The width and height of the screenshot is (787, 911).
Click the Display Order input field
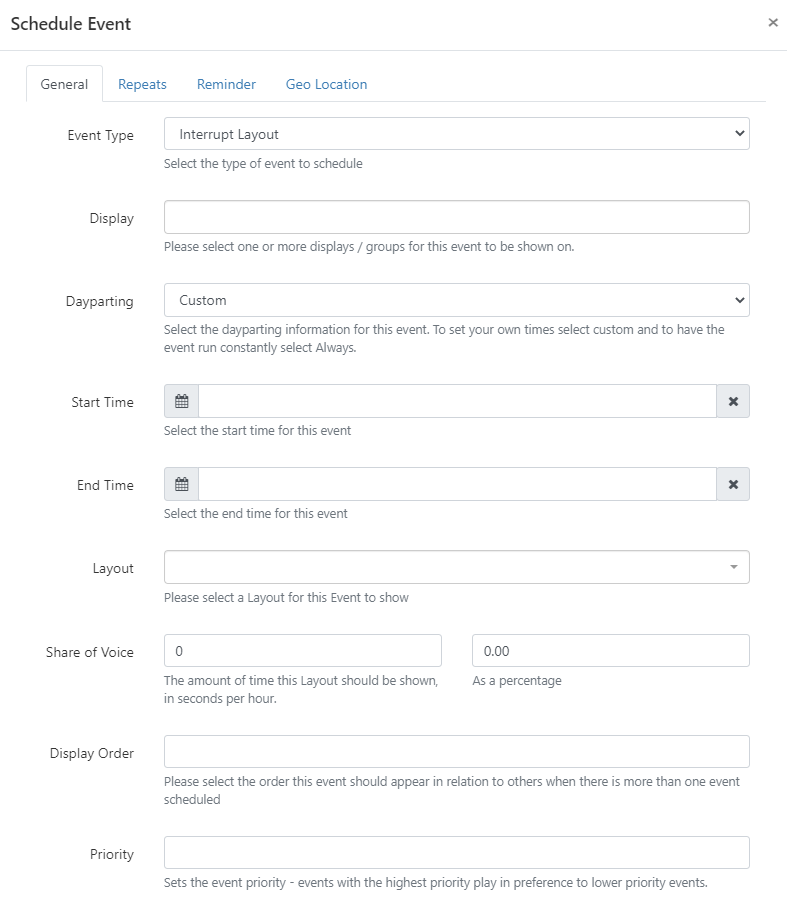click(456, 751)
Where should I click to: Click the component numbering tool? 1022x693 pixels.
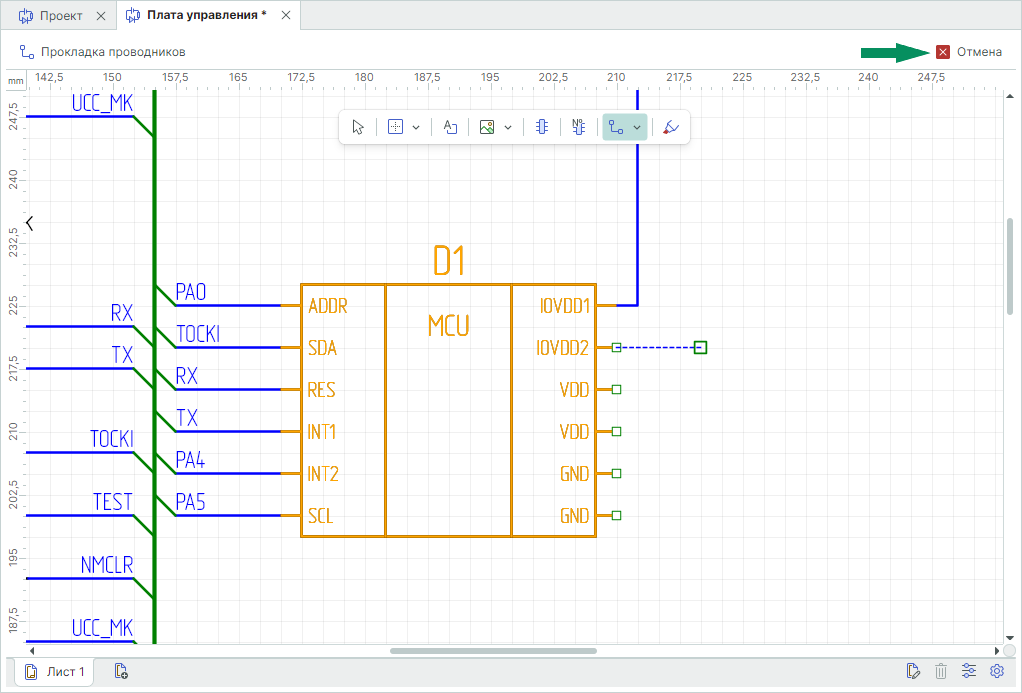(x=578, y=127)
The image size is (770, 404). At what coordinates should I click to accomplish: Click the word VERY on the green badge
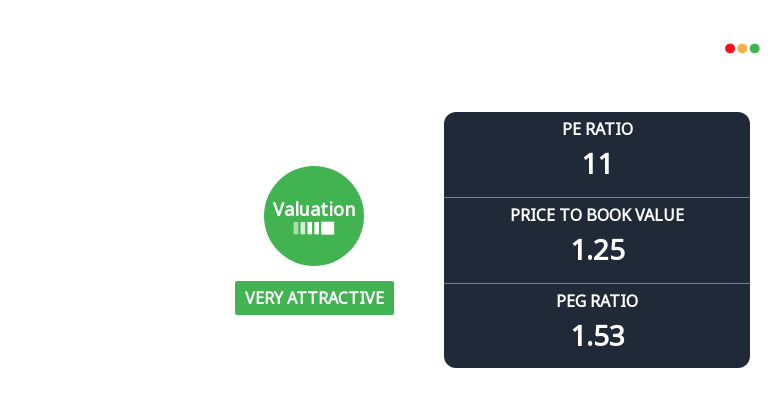pyautogui.click(x=264, y=298)
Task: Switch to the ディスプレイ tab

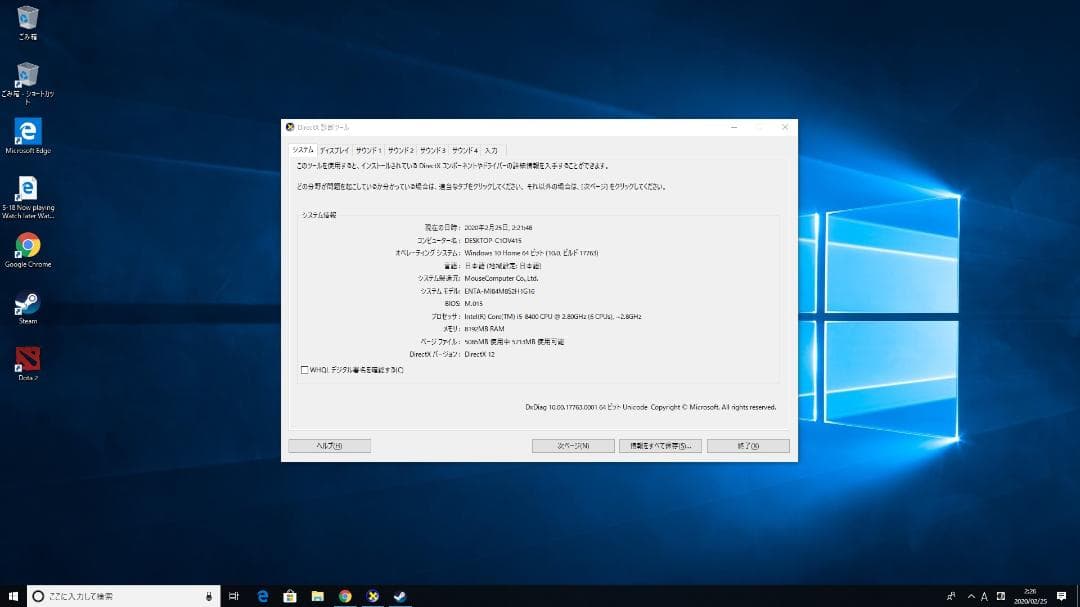Action: 335,148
------------------------------------------------------------
Task item:
Write out the material above precisely, leaving each picture behind.

Your solution:
The width and height of the screenshot is (787, 911).
Click the Display Order input field
click(456, 751)
Where should I click to: Click the component numbering tool? 1022x693 pixels.
(x=578, y=127)
The image size is (770, 404). At what coordinates should I click to accomplish: Click the word VERY on the green badge
pyautogui.click(x=264, y=298)
Task: Switch to the ディスプレイ tab

Action: 335,148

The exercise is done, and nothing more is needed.